LA CHRONIQUE DE GUILLAUME GOUBERT - C'est l'histoire de deux couples. D’un côté, des époux du XVIIe siècle, Marten Soolmans et Oopjen Coppit, des Hollandais comme leur nom l’indique. De l’autre côté, deux pays, la France et les Pays-Bas.
En 1634, Marten et Oopjen ont fait réaliser leurs deux portraits par Rembrandt, un des plus grands artistes de son temps et de toute l’histoire de la peinture.
Quatre siècles plus tard, au milieu des années 2010, la France et les Pays-Bas se sont disputés la propriété de ces deux tableaux pour finalement trouver une solution inédite. Chacun des deux pays a acheté un tableau mais ont pris un engagement solennel, sanctionné par un traité international : les deux œuvres ne seraient jamais séparées. Le couple séjournerait alternativement à Paris et à Amsterdam, au Musée du Louvre et au Rijksmuseum. Après avoir passé cinq ans à Amsterdam, la paire de tableaux vient d’arriver à Paris pour un séjour de même durée. Il faut en profiter pour aller les voir en vrai.
Marten Soolmans et Oopjen Coppit étaient de tout jeunes mariés quand Rembrandt a réalisé ces deux portraits en pied et grandeur nature. Marten avait 21 ans et Oopjen 23. Rembrandt était lui aussi un jeune homme de 28 ans.
Ces toiles sont considérées comme un chef d’œuvre de son début de carrière. Les jeunes mariés appartenaient à la haute bourgeoisie amstellodamoise et Rembrandt a rendu magnifiquement leurs riches habits, vêtements noirs et pièces de dentelle blanche très élaborées. Les deux compositions se répondent : Monsieur tend un gant vers son épouse qui, descendant un escalier, esquisse un mouvement vers lui. Derrière eux, un grand rideau relie les deux toiles.
En 1877, le diptyque avait quitté Amsterdam après avoir été acquis dans une vente aux enchères par la branche française de la famille Rothschild. En 2013, Éric de Rothschild et son frère Robert décident de les vendre et les proposent au Musée du Louvre. Problème, le prix est considérable : 160 millions d’euros alors que le budget annuel d’acquisitions du musée est de 8 millions d’euros. Le ministère de la culture décide alors d’autoriser les Rothschild à vendre les tableaux hors de France.

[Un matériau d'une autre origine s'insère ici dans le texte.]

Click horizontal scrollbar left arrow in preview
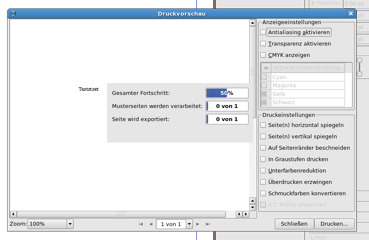The image size is (369, 240). point(13,214)
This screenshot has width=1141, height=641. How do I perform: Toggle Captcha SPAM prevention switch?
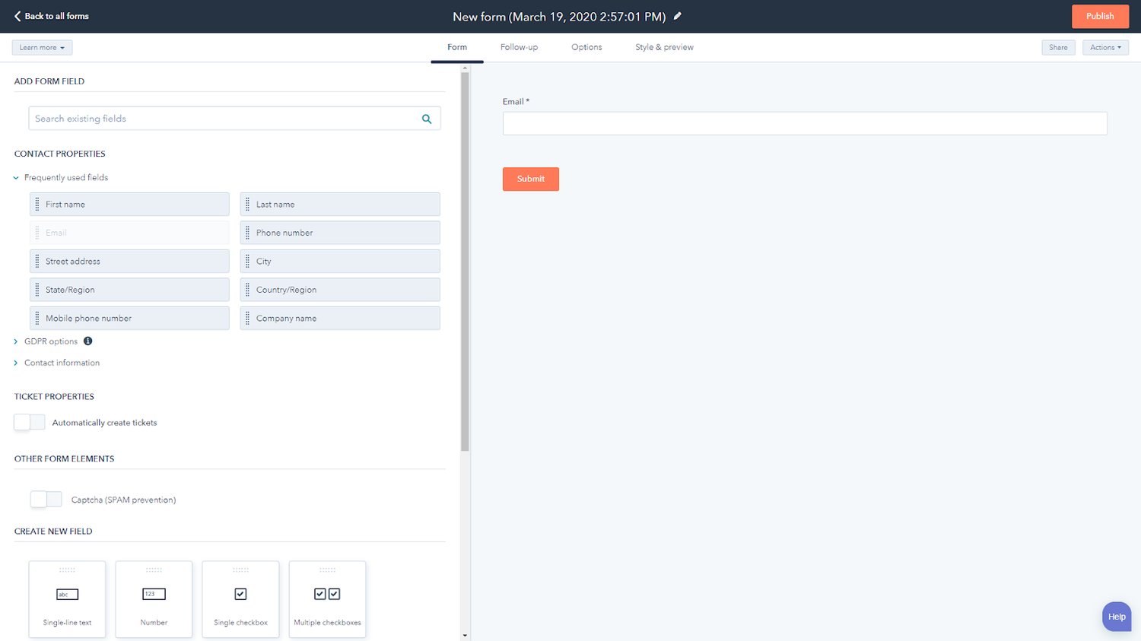[x=46, y=500]
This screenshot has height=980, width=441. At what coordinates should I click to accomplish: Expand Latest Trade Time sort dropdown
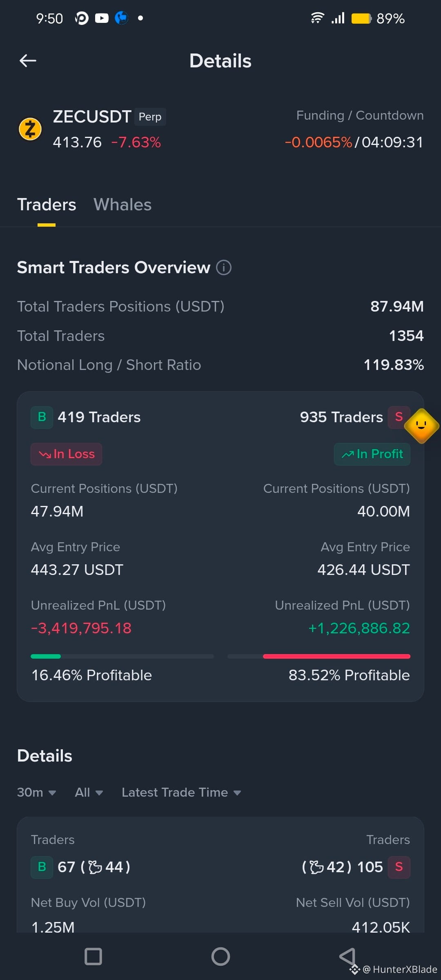click(181, 793)
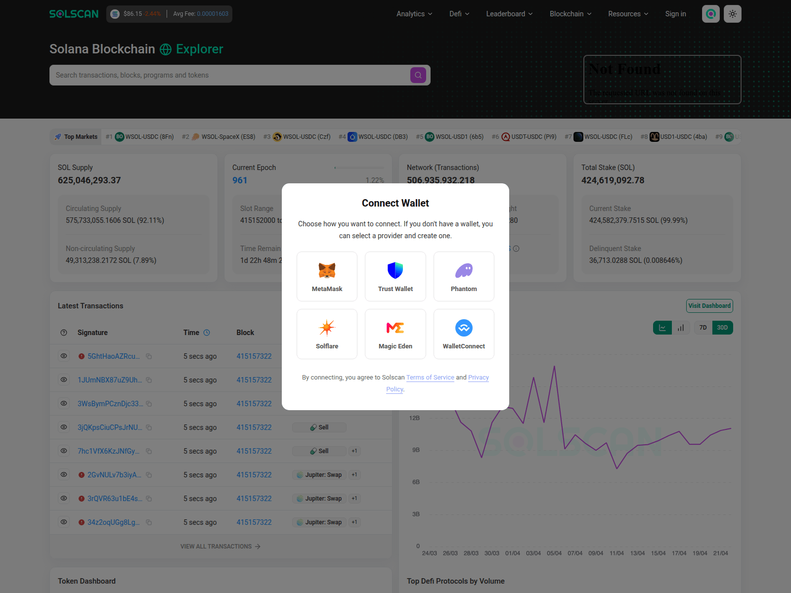The width and height of the screenshot is (791, 593).
Task: Select the MetaMask wallet option
Action: (327, 276)
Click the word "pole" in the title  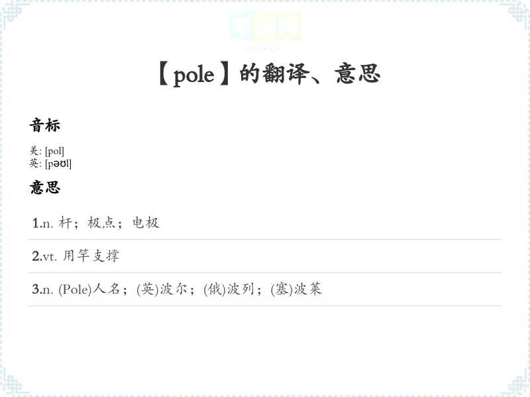tap(193, 75)
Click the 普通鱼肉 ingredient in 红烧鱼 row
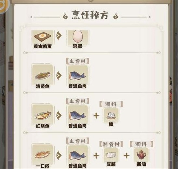The image size is (178, 169). tap(77, 115)
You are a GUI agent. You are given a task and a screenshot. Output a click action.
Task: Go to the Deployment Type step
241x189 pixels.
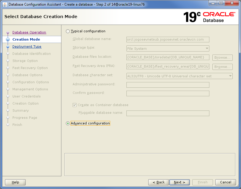click(x=27, y=47)
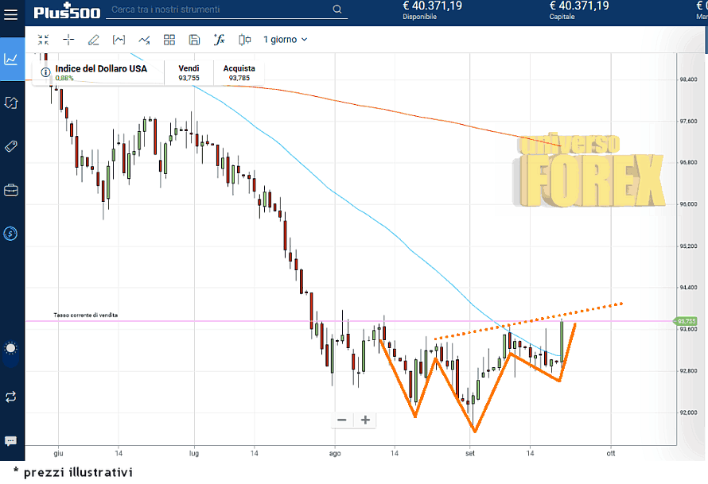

Le Rijksmuseum saute sur l’occasion et fait savoir qu’il est preneur. Mais, à cette perspective, la partie française se réveille et propose l’idée un achat conjoint des deux pays. Après avoir dit oui, le Rijksmuseum change d’avis et veut le tout. Pour rester dans la course, il faut d’urgence que la France trouve les fonds pour financer sa part. La solution viendra de la Banque de France, providentiel mécène de l’acquisition. Encore faut-il ramener Amsterdam à de meilleures dispositions.
L’affaire trouvera sa conclusion au plus haut niveau. Le président français, François Hollande, profitera d’une rencontre avec le premier ministre néerlandais, Mark Rutte, en marge de l’assemblée générale de l’ONU à New York pour lui tenir ce langage : "Nous sommes tous les deux amateurs de foot. Il ne faut pas que ce match se termine par un 2-0, d’un côté ou de l’autre. Il faut que le score soit un partout." Et ce fut bien résultat final.